Paper ID: 1036
Title: Principal Differences Analysis: Interpretable Characterization of Differences between Distributions
Current Reviews

Submitted by Assigned_Reviewer_1

Q1: Comments to author(s). First provide a summary of the paper, and then address the following criteria: Quality, clarity, originality and significance. (For detailed reviewing guidelines, see http://nips.cc/PaperInformation/ReviewerInstructions)
The paper give a rather original approach to characterizing differences between two distributions (e.g. populations) by linear projections. Experiments on synthetic and real data seem to support the conclusions. Looks like a very solid and original paper.

Unfortunately I have low confidence for this review mainly due to my ignorance of relevant literature.
Q2: Please summarize your review in 1-2 sentences
Interesting and algorithmically sophisticated paper on a method trying to find differences between populations, going beyond mere classification.

Submitted by Assigned_Reviewer_2

Q1: Comments to author(s). First provide a summary of the paper, and then address the following criteria: Quality, clarity, originality and significance. (For detailed reviewing guidelines, see http://nips.cc/PaperInformation/ReviewerInstructions)
The authors proposed a new dimensionality reduction method that finds the most different direction between input X and Y. The novelty of the proposed method is to use the squared Wasserstein distance as discrepancy measure and can be solved by semidefinite programming. Through experiments, authors showed that the proposed method compares favorably with existing methods.

Quality: The method technically sounds.

Clarity: The paper is well written and easy to follow.

Originality: The approach is new. The problem in this paper is similar to the one in Transfer component analysis, which finds a subspace that have small discrepancy between two datasets.

Significance:

The formulation with Wasserstein distance + SDP is interesting. Thus, it would have some impact in ML community.

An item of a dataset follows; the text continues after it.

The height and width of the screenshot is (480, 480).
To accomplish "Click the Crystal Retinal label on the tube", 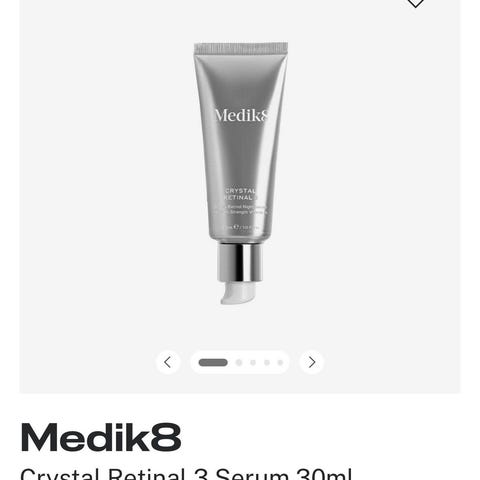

Detailed comments: 1. The problem can be easily formulated by using simple Lasso. For example, if we add positive pseudo labels for X and negative pseudo labels for Y and solve the problem ||Y - Z^t \beta||_2^2 + \lamda ||beta||_1, you may be able to obtain similar results. Actually, this approach only useful if X and Y are linearly related, thus it can be a good baseline.

2. Is it possible to extend the algorithm to nonlinear case? 3. For the problem, transfer component analysis can be used to find a most different direction. (Although TCA was originally proposed for finding common subspace, it can be easily applied for your task). http://www.cse.ust.hk/~qyang/Docs/2009/TCA.pdf

Q2: Please summarize your review in 1-2 sentences
The proposed formulation is interesting. If author add can add simple Lasso based baseline, it would be a plus.

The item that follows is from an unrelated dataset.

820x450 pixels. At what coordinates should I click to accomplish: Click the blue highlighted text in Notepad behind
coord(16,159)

Submitted by Assigned_Reviewer_3

Q1: Comments to author(s). First provide a summary of the paper, and then address the following criteria: Quality, clarity, originality and significance. (For detailed reviewing guidelines, see http://nips.cc/PaperInformation/ReviewerInstructions)
The proposed approach is motivated by the "Cramer-Wold device", which ensures the existence of a linear projection that differentiates two distributions. The authors apply the Wasserstein metric directly on samples from both distributions, and show favorable theoretical properties of such an approach under reasonable assumptions (such as bounded domain variables). The analysis is extended to distributions that differ only in a few dimensions, by considering sparse projections. The resulting computational problem turns out to be non-convex. The authors propose a semidefinite program relaxation and further pre-processing to estimate a solution. Empirical evaluation is provided on simulated and real datasets, including an application to bioinformatics.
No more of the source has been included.